### Extrait du texte
******

La boulimique des livres constate avec horreur ces piles d’ouvrages dont personne ne parle et finit par ouvrir une librairie à Limoges pour en être chassée quelques semaines plus tard par les notables, horrifiés de voir ce qu’elle y vend au milieu des oeuvres classiques. La jeune femme a déjà forgé son image de belle brune, insolente et sereine, «du moins en apparence». Elle confessa plus tard un état beaucoup moins assuré qu’il n’y paraissait.

Régine Deforges fut la première femme à avoir fondé sa propre maison d’édition

Sa quête se concentra alors tout entière sur un objet qui faisait peur: la littérature érotique. Régine Deforges qui fut la première femme à avoir fondé sa maison d’édition se vit aussi retoquer sa première publication par la censure, Le Con d’Irène réédition d’Aragon qu’elle avait simplement titré Irène en un geste d’autocensure qui s’avéra inutile. Le livre fut saisi quarante-huit heures après sa mise en vente. Elle s’accrocha, lança bien avant l’heure d’Internet et de sa pseudo-confidentialité une bibliothèque érotique par correspondance, publia le premier livre du jeune Hervé Guibert, choquée mais fascinée par ce qu’il écrivait. «Les livres que je publiais étaient interdits les uns après les autres» confiait-elle à l’époque, décrivant l’enfer des saisies, les convocations au tribunal accompagnée de sa garde rapprochée Jean-Jacques Pauvert, Éric Losfeld, Pascal Jardin, jusqu’à la perte provisoire de ses droits civiques. Un épuisant jeu du chat et de la souris. Elle mit la même énergie à écrire un roman populaire inspiré d’Autant en emporte le vent, commande de l’éditeur Jean-Pierre Ramsay qu’elle intitula La Bicyclette bleue, publiant neuf autres volumes à leur suite.

En 1986, Régine Deforges avait présenté son roman Pour l’amour de Marie Salat dans l’émission Apostrophe de Bernard Pivot.

L’an dernier, en publiant L’enfant du 15 août, Régine Deforges faisait preuve d’une franchise étonnante. On y découvrait une femme téméraire qui évoquait «la réalité sèche» dont elle voulait parer ses souvenirs. Elle s’y était astreint avec une honnêteté sans faille au fil d’un récit qui s’attardait sur un des pans les plus culottés de l’histoire de l’édition française. On y distinguait également entre les lignes la peur de la vieillesse et de la mort.

******

### Consigne a
Relevez toutes les personnes nommées dans l'extrait sur Régine Deforges, en dehors d'elle-même.

### Les données
******

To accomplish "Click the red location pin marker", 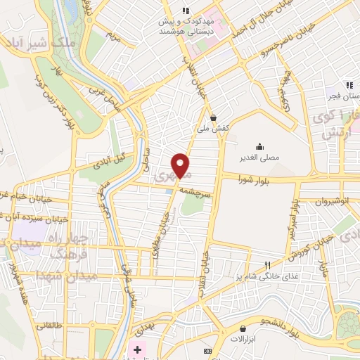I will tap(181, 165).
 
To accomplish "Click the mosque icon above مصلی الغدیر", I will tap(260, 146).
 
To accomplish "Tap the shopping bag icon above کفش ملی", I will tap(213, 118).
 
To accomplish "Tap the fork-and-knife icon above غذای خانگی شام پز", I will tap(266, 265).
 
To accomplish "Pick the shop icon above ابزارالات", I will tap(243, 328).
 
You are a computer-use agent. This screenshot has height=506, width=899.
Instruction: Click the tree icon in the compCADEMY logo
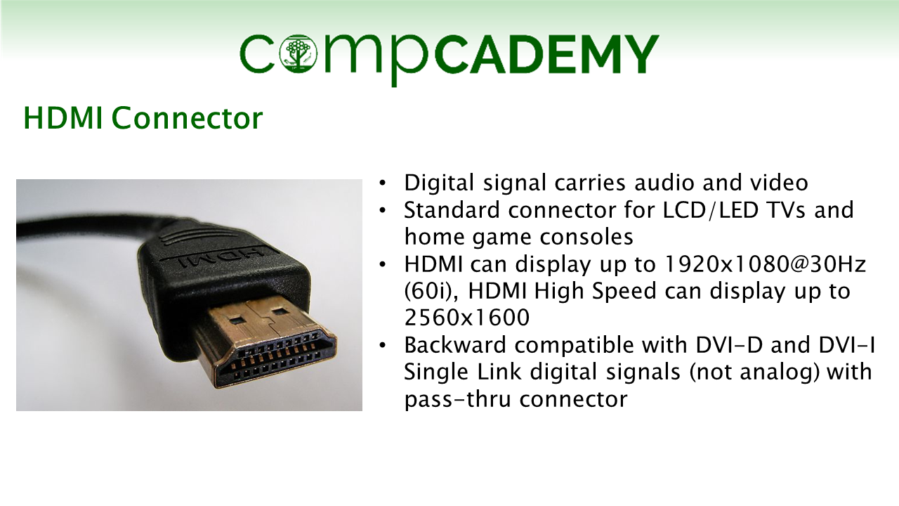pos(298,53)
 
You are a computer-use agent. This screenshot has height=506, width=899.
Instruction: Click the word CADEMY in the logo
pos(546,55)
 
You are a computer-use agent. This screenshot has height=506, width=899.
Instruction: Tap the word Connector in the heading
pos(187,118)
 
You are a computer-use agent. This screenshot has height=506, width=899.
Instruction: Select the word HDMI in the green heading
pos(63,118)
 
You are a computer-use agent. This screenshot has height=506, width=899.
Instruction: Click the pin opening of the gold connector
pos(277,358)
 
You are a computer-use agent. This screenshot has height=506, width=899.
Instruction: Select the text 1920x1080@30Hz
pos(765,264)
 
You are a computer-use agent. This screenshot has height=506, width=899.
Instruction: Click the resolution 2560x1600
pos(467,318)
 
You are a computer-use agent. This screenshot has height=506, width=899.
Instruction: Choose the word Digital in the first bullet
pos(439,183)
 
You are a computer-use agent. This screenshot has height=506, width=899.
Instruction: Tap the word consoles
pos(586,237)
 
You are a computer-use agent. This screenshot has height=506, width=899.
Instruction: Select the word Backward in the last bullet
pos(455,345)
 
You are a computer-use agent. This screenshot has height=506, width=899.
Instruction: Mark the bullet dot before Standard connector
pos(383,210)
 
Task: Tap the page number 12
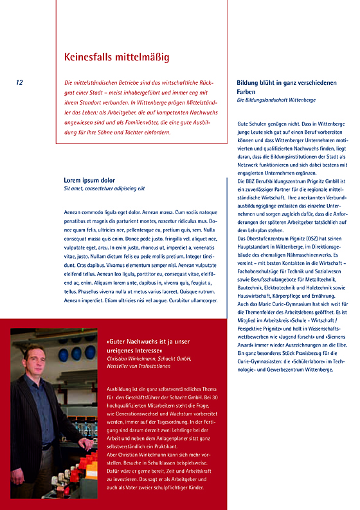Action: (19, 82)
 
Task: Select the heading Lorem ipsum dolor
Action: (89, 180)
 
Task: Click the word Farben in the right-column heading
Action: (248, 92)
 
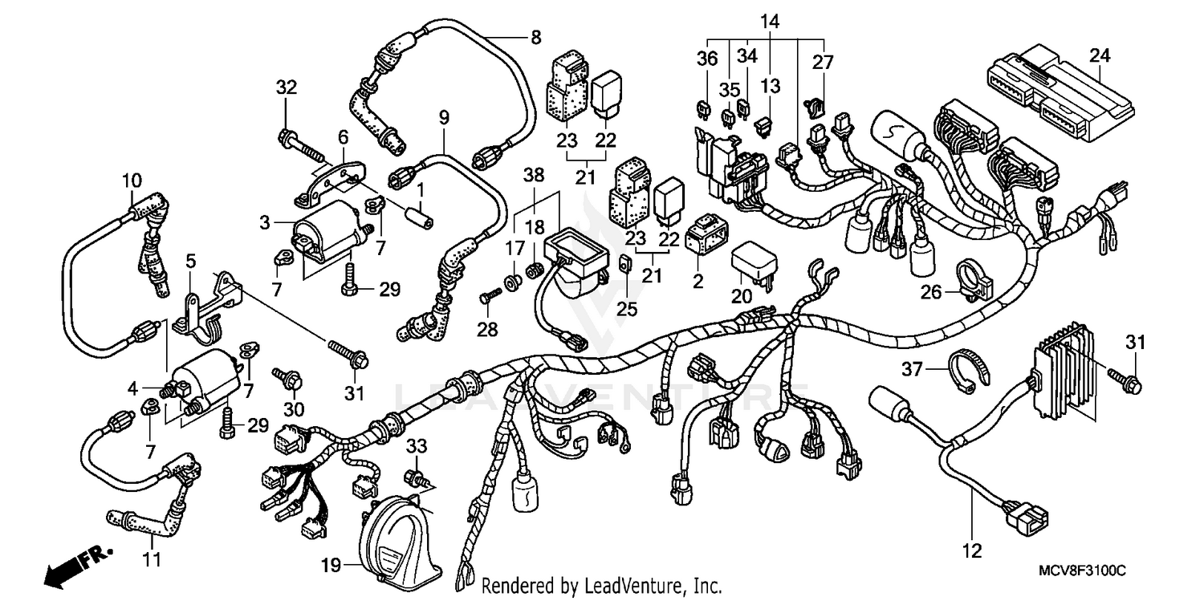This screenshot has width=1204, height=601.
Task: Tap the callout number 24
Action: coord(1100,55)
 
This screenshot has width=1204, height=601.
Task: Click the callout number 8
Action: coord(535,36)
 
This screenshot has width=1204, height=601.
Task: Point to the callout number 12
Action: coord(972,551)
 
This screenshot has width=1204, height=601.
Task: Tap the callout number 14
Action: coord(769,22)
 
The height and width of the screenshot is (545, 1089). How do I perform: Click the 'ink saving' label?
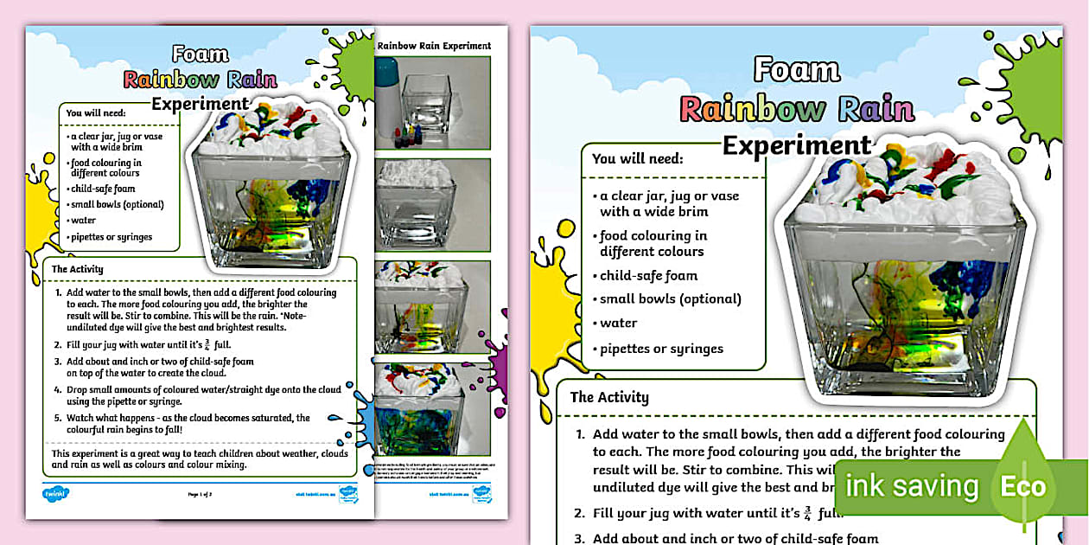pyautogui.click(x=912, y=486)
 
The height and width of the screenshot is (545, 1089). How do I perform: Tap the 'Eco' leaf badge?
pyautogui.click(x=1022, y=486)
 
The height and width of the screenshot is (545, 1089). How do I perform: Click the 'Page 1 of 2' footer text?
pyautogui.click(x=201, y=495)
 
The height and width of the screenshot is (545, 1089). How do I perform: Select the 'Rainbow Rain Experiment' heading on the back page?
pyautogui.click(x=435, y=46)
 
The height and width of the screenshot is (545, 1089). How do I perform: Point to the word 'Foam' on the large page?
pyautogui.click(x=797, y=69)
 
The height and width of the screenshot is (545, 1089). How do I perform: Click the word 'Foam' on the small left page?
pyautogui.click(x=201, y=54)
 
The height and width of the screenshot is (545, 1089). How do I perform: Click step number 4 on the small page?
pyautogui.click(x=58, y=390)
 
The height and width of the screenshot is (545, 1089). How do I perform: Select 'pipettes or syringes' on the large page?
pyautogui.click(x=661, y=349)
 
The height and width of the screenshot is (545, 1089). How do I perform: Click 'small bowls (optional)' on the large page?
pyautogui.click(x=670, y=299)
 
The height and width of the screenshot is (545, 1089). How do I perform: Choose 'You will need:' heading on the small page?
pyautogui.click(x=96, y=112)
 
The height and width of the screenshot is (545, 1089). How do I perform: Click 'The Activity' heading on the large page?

******

### Consigne b
Renvoyez chaque ligne du listing qui contient le mot « above ». La casse compte.

### Réponse attendue a
Aragon
Hervé Guibert
Jean-Jacques Pauvert
Éric Losfeld
Pascal Jardin
Jean-Pierre Ramsay
Bernard Pivot

### Réponse attendue b
To accomplish "Click the mosque icon above مصلی الغدیر", I will tap(260, 146).
To accomplish "Tap the shopping bag icon above کفش ملی", I will tap(213, 118).
To accomplish "Tap the fork-and-knife icon above غذای خانگی شام پز", I will tap(266, 265).
To accomplish "Pick the shop icon above ابزارالات", I will tap(243, 328).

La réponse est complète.